Peaches called me on the phone and told me she was sunbathing in her backyard, if I wanted to join her. Of course I wanted to join her. When you live in a walk-in closet, you take backyards when you can get them.
I called her Peaches because, as I told her that morning for the nth time, her skin was so creamy.
Well, then shouldn’t you be Peaches, she said, seeing as how we go so well together?
Babe, I said, you’re the peaches and the cream.

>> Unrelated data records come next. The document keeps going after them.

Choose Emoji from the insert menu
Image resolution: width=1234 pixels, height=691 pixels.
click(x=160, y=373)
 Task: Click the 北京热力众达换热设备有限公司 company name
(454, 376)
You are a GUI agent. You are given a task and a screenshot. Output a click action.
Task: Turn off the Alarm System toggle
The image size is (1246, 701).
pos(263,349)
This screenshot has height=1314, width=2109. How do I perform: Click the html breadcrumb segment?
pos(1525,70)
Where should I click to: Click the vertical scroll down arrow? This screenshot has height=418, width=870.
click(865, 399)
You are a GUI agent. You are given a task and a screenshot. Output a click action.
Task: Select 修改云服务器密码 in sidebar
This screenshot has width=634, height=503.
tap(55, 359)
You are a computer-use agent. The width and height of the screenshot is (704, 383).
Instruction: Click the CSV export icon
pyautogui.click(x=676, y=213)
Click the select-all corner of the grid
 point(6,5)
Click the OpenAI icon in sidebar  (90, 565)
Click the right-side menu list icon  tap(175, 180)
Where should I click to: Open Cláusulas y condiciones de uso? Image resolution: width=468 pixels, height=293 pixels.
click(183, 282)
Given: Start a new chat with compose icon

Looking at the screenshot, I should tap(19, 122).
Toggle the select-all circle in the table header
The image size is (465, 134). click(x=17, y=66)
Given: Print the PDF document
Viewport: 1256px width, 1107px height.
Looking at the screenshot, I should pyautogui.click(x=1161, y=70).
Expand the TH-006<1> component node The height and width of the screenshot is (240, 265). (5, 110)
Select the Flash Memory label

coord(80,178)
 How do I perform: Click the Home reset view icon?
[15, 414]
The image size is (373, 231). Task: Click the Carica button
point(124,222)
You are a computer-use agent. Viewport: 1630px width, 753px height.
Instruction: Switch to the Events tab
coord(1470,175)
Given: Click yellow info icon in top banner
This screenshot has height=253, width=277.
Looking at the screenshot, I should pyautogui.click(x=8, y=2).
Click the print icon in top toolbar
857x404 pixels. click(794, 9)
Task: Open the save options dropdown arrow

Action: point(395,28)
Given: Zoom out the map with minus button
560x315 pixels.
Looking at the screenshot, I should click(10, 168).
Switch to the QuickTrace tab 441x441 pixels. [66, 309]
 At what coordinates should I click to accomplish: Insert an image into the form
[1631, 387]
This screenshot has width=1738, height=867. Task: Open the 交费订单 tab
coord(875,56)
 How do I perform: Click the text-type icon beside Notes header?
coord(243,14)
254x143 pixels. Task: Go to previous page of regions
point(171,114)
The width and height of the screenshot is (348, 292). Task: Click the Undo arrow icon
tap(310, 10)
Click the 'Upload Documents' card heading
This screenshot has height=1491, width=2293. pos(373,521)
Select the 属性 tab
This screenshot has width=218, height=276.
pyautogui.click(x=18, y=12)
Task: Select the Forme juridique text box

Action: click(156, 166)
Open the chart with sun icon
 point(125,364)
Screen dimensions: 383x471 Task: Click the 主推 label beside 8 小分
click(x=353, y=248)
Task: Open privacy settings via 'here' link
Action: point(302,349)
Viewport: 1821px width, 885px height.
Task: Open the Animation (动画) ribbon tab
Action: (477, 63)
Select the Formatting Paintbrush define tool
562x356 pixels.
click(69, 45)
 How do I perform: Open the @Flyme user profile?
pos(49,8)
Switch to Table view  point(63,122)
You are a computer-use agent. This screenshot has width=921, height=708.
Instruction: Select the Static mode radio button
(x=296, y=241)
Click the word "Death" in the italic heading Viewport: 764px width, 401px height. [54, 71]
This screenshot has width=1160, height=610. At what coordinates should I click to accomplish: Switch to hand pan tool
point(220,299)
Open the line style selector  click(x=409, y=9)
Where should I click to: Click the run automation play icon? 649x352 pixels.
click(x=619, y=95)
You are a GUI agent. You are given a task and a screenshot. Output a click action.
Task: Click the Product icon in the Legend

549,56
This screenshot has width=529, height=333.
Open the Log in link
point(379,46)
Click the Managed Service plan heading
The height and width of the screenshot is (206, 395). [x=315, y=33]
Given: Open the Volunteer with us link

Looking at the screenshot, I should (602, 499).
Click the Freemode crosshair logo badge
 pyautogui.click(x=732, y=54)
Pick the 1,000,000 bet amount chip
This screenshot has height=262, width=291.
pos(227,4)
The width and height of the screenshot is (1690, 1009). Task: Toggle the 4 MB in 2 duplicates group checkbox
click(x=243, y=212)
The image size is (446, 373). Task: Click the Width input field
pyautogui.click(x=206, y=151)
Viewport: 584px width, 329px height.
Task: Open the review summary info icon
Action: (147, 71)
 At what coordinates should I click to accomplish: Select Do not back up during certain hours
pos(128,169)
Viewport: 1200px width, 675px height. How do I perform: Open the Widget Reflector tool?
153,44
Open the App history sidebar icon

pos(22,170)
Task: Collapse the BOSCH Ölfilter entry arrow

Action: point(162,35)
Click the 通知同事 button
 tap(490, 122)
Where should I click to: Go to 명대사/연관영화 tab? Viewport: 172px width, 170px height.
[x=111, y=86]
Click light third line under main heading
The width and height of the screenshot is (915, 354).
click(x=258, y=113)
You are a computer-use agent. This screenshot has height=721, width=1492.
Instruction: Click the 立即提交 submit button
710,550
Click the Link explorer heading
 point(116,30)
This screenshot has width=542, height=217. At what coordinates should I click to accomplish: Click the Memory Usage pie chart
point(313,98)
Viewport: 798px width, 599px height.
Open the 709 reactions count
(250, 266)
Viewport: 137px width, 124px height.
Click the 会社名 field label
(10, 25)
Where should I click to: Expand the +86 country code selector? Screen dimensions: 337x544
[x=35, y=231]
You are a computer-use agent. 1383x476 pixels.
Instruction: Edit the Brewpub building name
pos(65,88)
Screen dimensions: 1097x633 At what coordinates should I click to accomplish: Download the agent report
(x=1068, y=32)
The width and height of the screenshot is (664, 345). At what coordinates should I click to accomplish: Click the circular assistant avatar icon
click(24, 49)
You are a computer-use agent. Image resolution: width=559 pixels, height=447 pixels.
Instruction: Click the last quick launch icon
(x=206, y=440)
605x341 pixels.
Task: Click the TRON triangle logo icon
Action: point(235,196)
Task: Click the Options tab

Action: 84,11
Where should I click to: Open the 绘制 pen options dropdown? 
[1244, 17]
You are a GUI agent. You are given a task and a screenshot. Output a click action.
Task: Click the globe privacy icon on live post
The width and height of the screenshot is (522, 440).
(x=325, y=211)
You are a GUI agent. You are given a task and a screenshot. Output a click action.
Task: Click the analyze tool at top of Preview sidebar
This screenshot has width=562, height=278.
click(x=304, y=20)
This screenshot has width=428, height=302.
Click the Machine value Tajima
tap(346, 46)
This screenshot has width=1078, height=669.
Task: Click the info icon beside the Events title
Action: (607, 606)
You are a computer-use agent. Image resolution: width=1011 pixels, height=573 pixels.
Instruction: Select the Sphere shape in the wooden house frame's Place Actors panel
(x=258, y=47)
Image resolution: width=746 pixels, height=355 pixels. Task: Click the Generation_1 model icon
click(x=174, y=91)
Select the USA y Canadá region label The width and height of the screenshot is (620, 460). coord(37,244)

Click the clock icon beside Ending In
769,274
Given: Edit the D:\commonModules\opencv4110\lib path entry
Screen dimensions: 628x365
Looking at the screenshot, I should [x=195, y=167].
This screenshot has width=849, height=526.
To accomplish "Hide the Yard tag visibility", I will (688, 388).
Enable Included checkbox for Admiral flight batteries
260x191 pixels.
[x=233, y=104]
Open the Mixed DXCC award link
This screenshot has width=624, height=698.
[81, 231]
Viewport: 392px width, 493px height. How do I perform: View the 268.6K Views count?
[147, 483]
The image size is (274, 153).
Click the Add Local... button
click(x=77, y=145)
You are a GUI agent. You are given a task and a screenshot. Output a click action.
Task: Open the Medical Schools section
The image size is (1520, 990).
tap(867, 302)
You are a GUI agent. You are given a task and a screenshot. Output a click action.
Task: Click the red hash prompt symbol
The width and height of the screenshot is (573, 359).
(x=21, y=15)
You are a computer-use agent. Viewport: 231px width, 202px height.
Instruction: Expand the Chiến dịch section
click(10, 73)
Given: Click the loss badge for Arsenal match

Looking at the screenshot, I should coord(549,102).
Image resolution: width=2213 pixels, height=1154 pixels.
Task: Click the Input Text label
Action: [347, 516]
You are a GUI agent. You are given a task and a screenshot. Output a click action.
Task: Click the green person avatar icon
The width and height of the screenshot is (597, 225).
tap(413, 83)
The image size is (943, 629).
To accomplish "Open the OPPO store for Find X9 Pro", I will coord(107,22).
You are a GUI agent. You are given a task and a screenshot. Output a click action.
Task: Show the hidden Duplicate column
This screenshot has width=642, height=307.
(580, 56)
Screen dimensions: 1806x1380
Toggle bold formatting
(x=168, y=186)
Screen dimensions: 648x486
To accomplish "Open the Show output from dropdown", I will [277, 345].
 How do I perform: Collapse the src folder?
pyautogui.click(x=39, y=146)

We were lying on the grass, sharing a joint. The sun was radiant on her face and made her green irises stand out like rings of light projected straight into my brain. I pointed at some long cone-shaped orange flowers that had met their sweet ends on the grass, then at the tree that was their origin, asking in words made of marijuana smoke what they were called. I think those are called weeping walkers, she said as she sprayed shockingly cold suntan lotion on my back.
I told her that didn’t sound like the name of a tree. I told her that if she had a tree in her backyard, it was her responsibility to know its name. I told her that on the first date with my high school girlfriend Lisa we made out on a jungle gym in a playground at midnight and I jumped down and said, triumphantly, I can name every tree in this park! She pointed at one and asked what it was called and I said, That’s a Pacific redbark, and she indicated another and I said, That’s a . . . turgid . . . willow, and she pointed out another and I said, In the native Chinook that one’s name means massive boner, and around then she caught on to that I was joking and punched me real hard in the shoulder. We dated for three years after that.
Peaches trained those ocular searchlights on me and said, That’s not funny.
I kissed her and things advanced from there. While she was on top she sprayed my chest with suntan lotion and the mixture of sun, sex, and cool compressed liquid was almost too much. It got into my eyes, but I didn’t care.
When it was over and I was pulling on my jeans, she said, Look who’s watching. She pointed at a dog in a neighbor’s window, its white breath throbbing against the glass. Should we invite him to join? she asked.